# [Exercise aim]
Examine the material below. Gather every line in which the string "thumbnail" appears.

# [Extracted records]
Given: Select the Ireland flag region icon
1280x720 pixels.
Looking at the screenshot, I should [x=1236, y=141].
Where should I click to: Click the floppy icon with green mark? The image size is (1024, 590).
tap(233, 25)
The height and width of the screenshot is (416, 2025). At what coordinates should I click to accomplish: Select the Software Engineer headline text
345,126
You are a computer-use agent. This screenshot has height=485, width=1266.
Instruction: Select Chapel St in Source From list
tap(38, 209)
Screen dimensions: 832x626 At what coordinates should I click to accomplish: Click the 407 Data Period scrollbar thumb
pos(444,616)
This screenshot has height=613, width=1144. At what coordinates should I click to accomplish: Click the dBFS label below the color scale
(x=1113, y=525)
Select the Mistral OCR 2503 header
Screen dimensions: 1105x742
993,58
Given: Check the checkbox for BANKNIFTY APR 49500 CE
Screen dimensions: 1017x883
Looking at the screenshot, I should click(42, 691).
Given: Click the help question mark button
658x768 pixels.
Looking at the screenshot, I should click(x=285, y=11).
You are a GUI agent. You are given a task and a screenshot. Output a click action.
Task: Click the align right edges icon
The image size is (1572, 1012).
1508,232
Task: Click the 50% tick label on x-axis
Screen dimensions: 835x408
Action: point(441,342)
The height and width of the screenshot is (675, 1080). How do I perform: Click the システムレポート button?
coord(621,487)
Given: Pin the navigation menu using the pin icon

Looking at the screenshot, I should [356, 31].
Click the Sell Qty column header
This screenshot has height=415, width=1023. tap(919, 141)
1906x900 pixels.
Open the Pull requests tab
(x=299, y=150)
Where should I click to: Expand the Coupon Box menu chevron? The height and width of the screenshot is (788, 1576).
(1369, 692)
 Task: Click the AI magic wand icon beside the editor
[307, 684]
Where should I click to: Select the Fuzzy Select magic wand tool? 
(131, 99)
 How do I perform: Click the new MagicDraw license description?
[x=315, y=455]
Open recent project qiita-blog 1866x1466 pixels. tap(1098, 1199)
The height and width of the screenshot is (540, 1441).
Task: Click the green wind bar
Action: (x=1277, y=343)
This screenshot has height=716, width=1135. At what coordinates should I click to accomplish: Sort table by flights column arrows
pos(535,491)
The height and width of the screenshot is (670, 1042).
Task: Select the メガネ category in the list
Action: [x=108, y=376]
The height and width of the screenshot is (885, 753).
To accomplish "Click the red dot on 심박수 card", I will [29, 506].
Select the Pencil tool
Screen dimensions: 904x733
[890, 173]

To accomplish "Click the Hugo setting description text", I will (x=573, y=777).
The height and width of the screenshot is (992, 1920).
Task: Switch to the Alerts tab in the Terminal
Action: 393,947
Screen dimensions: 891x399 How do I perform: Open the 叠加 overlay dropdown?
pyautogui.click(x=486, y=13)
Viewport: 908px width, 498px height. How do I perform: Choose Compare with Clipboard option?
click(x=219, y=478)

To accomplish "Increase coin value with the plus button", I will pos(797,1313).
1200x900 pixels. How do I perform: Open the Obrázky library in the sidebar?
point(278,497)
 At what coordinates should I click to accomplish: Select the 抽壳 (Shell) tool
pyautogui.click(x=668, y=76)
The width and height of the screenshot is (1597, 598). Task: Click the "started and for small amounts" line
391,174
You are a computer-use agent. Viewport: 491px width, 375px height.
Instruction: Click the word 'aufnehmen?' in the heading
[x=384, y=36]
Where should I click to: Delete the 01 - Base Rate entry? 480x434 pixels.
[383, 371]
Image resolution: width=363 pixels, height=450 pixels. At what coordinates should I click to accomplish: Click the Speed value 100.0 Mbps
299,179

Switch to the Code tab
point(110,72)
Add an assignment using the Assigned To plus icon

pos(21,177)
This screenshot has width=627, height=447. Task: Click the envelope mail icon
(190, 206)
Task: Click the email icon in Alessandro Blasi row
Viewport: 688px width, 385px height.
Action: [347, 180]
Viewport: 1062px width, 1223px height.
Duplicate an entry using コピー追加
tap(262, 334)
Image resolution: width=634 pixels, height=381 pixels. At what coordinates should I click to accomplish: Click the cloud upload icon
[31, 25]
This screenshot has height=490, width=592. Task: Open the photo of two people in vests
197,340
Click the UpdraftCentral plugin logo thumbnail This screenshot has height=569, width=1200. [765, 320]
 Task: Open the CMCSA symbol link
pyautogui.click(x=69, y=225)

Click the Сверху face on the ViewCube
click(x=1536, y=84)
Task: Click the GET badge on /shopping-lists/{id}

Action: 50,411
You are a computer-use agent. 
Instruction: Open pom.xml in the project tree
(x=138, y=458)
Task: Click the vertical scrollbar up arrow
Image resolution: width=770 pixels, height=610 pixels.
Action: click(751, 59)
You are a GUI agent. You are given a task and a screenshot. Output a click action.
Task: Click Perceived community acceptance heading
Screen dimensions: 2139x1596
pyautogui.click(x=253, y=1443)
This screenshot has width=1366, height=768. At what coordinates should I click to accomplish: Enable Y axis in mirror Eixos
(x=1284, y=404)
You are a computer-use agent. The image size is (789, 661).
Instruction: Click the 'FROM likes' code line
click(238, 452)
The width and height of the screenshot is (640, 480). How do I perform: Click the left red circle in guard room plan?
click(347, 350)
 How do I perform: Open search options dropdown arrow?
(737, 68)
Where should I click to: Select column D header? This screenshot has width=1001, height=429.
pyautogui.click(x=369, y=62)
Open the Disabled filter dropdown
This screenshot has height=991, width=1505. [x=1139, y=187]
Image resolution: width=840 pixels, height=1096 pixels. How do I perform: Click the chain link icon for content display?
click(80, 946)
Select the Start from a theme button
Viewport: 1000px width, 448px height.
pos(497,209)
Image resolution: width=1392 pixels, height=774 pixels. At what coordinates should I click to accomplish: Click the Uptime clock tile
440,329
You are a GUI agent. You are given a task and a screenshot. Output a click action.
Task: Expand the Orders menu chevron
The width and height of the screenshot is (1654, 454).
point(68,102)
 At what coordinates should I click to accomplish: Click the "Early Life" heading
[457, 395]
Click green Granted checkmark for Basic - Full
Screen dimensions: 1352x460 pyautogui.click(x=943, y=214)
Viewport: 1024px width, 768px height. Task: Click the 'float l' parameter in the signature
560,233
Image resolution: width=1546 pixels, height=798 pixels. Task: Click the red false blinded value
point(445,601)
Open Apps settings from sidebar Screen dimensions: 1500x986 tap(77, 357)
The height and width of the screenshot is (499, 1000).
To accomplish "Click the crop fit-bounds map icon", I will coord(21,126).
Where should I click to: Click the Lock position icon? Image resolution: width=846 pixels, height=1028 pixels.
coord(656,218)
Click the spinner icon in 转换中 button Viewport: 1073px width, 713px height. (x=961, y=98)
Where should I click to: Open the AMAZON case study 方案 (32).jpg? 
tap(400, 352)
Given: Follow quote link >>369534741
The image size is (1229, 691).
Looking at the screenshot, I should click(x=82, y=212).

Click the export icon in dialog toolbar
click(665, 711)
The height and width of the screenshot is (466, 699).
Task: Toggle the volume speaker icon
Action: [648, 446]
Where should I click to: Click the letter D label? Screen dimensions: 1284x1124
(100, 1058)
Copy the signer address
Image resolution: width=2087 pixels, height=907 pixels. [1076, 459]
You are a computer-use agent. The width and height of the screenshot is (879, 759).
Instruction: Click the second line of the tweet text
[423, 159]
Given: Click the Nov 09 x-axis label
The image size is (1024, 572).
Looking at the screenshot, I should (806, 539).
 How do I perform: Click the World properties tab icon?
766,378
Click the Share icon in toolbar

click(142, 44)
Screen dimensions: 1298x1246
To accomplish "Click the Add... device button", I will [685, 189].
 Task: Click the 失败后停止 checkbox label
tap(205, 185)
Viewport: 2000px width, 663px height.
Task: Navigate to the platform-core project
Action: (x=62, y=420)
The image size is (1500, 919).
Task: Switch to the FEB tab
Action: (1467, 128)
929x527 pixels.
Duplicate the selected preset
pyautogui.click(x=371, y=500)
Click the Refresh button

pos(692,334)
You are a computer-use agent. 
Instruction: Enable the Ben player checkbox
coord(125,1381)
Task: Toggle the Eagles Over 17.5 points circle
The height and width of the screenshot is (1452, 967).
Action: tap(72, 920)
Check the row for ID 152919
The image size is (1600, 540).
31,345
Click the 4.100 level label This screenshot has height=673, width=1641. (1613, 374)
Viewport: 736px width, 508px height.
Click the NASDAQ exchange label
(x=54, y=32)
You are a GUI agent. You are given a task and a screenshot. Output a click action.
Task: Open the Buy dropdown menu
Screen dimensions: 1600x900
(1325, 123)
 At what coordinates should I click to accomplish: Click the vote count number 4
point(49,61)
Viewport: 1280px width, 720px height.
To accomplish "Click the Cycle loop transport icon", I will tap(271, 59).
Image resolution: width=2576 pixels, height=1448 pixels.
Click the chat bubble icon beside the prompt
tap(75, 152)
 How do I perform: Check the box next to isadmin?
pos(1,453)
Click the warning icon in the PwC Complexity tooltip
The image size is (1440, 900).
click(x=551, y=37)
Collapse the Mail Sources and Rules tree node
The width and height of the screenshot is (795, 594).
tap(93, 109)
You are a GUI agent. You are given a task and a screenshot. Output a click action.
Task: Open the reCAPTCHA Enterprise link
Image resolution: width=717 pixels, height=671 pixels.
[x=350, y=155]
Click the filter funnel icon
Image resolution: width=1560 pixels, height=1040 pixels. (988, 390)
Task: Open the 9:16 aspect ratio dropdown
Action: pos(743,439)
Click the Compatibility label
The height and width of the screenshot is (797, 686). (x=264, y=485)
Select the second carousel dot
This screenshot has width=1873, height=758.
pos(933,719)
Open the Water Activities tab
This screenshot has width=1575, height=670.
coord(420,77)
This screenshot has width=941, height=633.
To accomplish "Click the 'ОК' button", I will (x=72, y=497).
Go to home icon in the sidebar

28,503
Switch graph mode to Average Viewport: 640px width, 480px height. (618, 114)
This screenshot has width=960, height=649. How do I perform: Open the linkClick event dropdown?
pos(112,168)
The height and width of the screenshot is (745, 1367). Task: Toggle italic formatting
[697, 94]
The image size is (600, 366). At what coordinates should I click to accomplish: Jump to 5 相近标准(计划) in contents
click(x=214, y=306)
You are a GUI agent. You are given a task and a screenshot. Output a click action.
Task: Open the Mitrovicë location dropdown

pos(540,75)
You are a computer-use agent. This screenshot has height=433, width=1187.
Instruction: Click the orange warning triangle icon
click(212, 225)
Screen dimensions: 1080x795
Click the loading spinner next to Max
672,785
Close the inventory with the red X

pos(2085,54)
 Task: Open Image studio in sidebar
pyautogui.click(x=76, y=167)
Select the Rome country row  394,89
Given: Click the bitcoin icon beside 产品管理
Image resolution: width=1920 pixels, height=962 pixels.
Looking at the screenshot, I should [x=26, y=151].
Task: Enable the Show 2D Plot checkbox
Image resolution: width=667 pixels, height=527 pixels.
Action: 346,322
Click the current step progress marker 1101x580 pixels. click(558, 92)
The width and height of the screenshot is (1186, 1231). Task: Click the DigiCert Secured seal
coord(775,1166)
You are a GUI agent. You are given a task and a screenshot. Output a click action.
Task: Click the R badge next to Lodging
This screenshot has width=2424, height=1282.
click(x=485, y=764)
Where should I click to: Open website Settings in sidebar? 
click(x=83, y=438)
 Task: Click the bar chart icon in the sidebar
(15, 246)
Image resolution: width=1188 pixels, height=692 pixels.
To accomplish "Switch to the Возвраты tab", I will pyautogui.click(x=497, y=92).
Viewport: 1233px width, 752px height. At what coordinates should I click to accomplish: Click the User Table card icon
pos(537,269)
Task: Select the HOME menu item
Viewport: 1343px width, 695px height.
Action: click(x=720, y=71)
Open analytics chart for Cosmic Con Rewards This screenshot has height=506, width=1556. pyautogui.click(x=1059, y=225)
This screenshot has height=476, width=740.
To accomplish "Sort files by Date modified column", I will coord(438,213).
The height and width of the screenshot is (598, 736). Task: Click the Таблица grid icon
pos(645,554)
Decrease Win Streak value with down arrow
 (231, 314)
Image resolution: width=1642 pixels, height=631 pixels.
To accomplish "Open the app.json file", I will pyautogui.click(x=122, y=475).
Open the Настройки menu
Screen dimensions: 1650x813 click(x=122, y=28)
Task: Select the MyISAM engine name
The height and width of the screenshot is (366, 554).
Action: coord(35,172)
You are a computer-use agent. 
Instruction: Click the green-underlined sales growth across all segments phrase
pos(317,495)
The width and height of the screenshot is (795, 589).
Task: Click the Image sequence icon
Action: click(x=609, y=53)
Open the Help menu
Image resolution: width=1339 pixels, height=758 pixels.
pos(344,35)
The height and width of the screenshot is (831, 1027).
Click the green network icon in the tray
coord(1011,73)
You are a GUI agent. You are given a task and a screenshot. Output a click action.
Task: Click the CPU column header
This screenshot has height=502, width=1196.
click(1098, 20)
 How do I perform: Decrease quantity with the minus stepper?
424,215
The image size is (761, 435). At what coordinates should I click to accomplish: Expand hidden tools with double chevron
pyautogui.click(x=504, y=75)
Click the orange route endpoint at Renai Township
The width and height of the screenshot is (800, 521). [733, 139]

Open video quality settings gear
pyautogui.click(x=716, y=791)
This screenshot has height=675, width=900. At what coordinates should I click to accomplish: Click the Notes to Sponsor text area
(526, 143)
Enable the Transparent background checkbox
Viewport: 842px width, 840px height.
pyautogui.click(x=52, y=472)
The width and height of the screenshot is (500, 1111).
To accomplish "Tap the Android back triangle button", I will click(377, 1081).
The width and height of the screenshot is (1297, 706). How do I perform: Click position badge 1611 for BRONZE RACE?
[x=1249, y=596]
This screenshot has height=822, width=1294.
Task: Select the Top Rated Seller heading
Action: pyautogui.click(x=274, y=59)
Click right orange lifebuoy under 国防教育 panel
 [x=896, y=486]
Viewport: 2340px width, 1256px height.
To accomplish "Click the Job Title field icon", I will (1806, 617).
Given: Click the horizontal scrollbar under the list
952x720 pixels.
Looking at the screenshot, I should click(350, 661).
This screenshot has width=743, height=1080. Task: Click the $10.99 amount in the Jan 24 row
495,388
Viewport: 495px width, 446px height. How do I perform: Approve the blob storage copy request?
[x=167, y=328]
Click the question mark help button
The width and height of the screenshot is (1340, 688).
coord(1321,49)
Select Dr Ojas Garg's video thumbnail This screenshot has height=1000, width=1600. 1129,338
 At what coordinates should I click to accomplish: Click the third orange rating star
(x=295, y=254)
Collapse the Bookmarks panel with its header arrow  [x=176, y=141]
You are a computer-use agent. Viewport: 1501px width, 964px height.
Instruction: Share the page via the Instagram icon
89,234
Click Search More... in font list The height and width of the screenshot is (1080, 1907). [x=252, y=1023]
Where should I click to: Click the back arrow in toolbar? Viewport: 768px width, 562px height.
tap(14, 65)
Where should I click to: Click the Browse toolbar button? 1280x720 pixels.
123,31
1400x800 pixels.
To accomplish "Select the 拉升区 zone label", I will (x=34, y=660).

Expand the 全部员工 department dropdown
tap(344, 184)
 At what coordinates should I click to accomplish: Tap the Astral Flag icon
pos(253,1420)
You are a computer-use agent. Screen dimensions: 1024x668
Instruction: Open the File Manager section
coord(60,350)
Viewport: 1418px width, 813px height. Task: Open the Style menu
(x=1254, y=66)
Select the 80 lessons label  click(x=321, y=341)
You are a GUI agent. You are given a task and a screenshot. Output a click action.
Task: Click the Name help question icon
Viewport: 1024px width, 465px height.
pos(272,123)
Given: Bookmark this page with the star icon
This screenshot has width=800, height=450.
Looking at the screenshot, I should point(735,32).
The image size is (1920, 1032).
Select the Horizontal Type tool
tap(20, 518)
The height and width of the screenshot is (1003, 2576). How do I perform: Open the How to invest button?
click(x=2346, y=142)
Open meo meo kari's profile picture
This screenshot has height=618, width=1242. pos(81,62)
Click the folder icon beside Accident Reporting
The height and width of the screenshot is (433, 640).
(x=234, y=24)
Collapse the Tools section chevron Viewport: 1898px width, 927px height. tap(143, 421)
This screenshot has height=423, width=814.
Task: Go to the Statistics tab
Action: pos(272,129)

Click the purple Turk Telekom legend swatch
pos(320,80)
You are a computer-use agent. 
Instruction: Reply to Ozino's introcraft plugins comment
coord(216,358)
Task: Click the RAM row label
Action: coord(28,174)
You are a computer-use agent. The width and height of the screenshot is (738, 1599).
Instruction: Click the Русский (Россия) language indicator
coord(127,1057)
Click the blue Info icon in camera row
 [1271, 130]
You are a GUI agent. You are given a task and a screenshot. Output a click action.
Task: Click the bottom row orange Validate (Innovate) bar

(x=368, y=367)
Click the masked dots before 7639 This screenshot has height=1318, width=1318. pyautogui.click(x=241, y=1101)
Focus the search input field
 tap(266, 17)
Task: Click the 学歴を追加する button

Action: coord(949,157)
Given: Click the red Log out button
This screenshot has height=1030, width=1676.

# [Result of the task]
Click the UpdraftCentral plugin logo thumbnail This screenshot has height=569, width=1200. [765, 320]
Select Dr Ojas Garg's video thumbnail This screenshot has height=1000, width=1600. 1129,338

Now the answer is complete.